Key Takeaways:
- Strategy sold 2,225 BTC for $135.2M between July 1 and July 5
- The $1.25B BTC Monetization Program cap remains fully available
- The sale funds preferred dividends, not reserve-building, per VanEck
Key Takeaways:

Strategy sold 2,225 Bitcoin for $135.2 million between July 1 and July 5, the company's third and largest-ever BTC sale, while preserving its full $1.25 billion monetization capacity for continued accumulation.
"The balance sheet can tell investors whether Strategy can pay, and the sale begins to show whether it has the willingness to do so," Gabe Selby, Head of Research at CF Benchmarks, said. "For MSTR common shareholders, the sale can look like dilution; for STRC holders, it can look like protection."
The sale at an average price of $60,773 per Bitcoin reduced Strategy's total holdings to 843,775 BTC, worth approximately $52.3 billion as of July 5. The company also sold 1,363 BTC for $80.8 million between June 29 and June 30 at $59,256 per coin, bringing the two-week total to 3,588 BTC worth roughly $216 million. Strategy acquired its entire stack at an average of $74,476 per Bitcoin, representing about $11.4 billion in unrealized losses at current prices.

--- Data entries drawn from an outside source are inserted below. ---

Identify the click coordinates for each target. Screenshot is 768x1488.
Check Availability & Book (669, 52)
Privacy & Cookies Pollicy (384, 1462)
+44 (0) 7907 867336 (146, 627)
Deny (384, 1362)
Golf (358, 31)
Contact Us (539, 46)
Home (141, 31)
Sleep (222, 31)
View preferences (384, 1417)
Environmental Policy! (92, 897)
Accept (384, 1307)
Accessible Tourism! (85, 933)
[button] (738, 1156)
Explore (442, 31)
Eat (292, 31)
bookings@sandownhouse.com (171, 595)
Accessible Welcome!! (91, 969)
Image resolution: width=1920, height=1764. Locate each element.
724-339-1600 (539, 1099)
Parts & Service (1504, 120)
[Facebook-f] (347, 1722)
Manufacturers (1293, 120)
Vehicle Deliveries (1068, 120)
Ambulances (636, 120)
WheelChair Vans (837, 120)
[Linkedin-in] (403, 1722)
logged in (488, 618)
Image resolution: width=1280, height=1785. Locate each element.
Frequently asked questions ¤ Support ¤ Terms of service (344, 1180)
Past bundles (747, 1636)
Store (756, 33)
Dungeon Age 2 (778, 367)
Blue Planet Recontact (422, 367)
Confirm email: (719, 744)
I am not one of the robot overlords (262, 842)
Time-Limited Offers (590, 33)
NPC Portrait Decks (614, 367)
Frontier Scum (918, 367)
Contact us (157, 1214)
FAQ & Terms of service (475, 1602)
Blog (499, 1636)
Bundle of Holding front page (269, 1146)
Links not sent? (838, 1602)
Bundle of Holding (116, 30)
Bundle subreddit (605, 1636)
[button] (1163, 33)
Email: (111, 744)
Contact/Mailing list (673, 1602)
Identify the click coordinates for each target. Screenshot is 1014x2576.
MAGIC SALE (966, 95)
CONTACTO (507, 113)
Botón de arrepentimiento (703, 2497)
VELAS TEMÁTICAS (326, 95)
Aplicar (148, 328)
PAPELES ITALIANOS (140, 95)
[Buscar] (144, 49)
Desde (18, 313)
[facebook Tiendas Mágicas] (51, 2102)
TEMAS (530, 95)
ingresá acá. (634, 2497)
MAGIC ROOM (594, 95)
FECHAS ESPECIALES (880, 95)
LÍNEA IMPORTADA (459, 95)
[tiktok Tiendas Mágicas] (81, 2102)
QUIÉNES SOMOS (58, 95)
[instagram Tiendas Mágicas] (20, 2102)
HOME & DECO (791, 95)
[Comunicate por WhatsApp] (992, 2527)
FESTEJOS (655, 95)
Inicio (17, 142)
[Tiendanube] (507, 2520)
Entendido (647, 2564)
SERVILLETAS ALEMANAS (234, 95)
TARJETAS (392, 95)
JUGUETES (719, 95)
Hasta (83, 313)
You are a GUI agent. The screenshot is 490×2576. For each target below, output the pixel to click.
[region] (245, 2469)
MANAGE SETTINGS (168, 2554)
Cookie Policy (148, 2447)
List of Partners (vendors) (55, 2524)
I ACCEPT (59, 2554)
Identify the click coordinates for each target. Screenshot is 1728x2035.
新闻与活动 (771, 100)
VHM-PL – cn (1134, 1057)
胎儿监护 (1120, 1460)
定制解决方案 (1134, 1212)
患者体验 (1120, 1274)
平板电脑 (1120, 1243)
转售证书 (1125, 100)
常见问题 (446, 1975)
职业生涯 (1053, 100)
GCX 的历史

The proceeds funded distributions on Strategy's preferred stock and replenished the portion of its USD Reserve used for that purpose. The reserve stood at $2.55 billion as of July 5, enough to cover roughly 17 months of the $1.76 billion in annual financing costs, according to CF Benchmarks. The firm's models estimate just a 2.5 percent probability of Bitcoin falling to roughly $23,300, a level at which Strategy's holdings and cash would match its debt and preferred obligations.
The $1.25 billion distinction
The BTC Monetization Program, introduced June 29 as part of Strategy's Digital Credit Capital Framework, caps Bitcoin sales for building the USD Reserve at $1.25 billion. But the program also allows selling Bitcoin for two other purposes: paying preferred dividends and interest, and funding buybacks of preferred shares or MSTR common stock — the latter carrying an additional $2 billion in authorized capacity across two repurchase programs.
VanEck Head of Digital Asset Research Matthew Sigel noted that Bitcoin sold directly to fund dividend payments falls outside the $1.25 billion cap, giving Strategy more selling capacity than the headline figure suggests. The dividend and interest payment bucket carries no disclosed cap.
Active capital management
CEO Phong Le described the framework as reflecting Strategy's evolution "from one-way capital issuance to active capital management." The company now operates as an actively managed vehicle, buying and selling pieces of its own capital structure to manage pressure between common stock, preferred shares, the reserve and Bitcoin itself.
MSTR has fallen roughly 79 percent from its summer 2025 peak, with an enterprise market value-to-net asset value ratio of 1.07, according to the company. STRC, which had been a primary driver of Bitcoin acquisitions earlier this year, has traded below par since mid-May and has not been used to accumulate additional Bitcoin for several weeks.
CF Benchmarks' Selby said the concern for investors is not whether Strategy will run out of assets, but how management chooses to use them. "The concern begins when selling Bitcoin stops being a choice and becomes a recurring requirement for maintaining the capital structure," he said.
This article is for informational purposes only and does not constitute investment advice.